Republicans in the Senate are going far out of their way to say “no” to Trump without saying no. This Rube Goldberg scheme is pretty convoluted even by Senate standards:

Emine Yücel has a report up this morning on a new “deal” being kicked around the Senate that would attempt to fix the airport situation. This proposal would fund most of DHS — including the TSA — without funding ICE enforcement operations.

Republicans would then seek to fund those operations later this year, in a reconciliation bill, which, under Senate rules, can pass with only 51 votes. That means Republicans won’t need Democrats to get it through.

The deal is similar to how one might have predicted this would end for weeks. But it includes one weird, emerging point: Republicans might also try to pass the SAVE America Act through reconciliation.

The SAVE America Act — a sweeping voter suppression bill — has been a kind of chaos factor for months now, scrambling the Texas Senate primary and, more recently, scuttling the last attempt at a Senate deal to end the partial government shutdown. Trump demanded Republican senators not cut a deal with Democrats and instead sent ICE into airports to back up TSA, his idea of a solution.

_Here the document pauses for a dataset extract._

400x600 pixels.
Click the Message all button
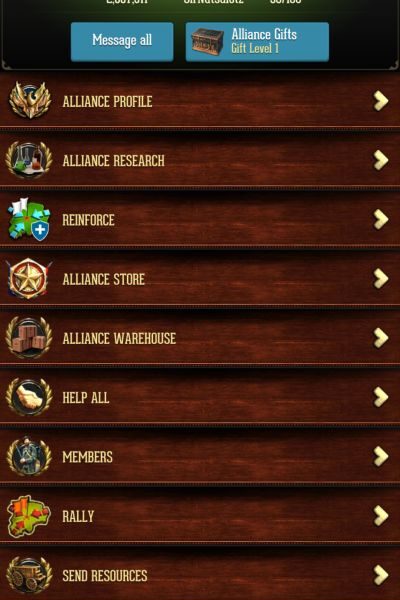coord(122,42)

Politico reports that, yesterday, Trump agreed to back this new deal to partially end the DHS shutdown, so long as Republicans get aspects of the SAVE Act into a reconciliation package.

But budget reconciliation is only meant to be used for, essentially, budget stuff. A sweeping voter suppression bill is not budget stuff. Not at all. So what is happening here?

Some Senate Republicans have been contending there is a way to get the SAVE Act through with budget reconciliation. Sen. John Kennedy (R-LA) earlier this month proposed his conference hire “a really smart lawyer” to figure it out. This hypothetical individual could supposedly “help us craft a SAVE Act that can survive a Byrd bath,” the process through which the Senate parliamentarian strips out from a reconciliation bill any measures that don’t qualify for reconciliation.

Republicans could also refuse to abide by the parliamentarian’s rulings. But Senate Majority Leader John Thune (R-SD), during the last reconciliation process, was clear that he did not want to break with precedent and do so.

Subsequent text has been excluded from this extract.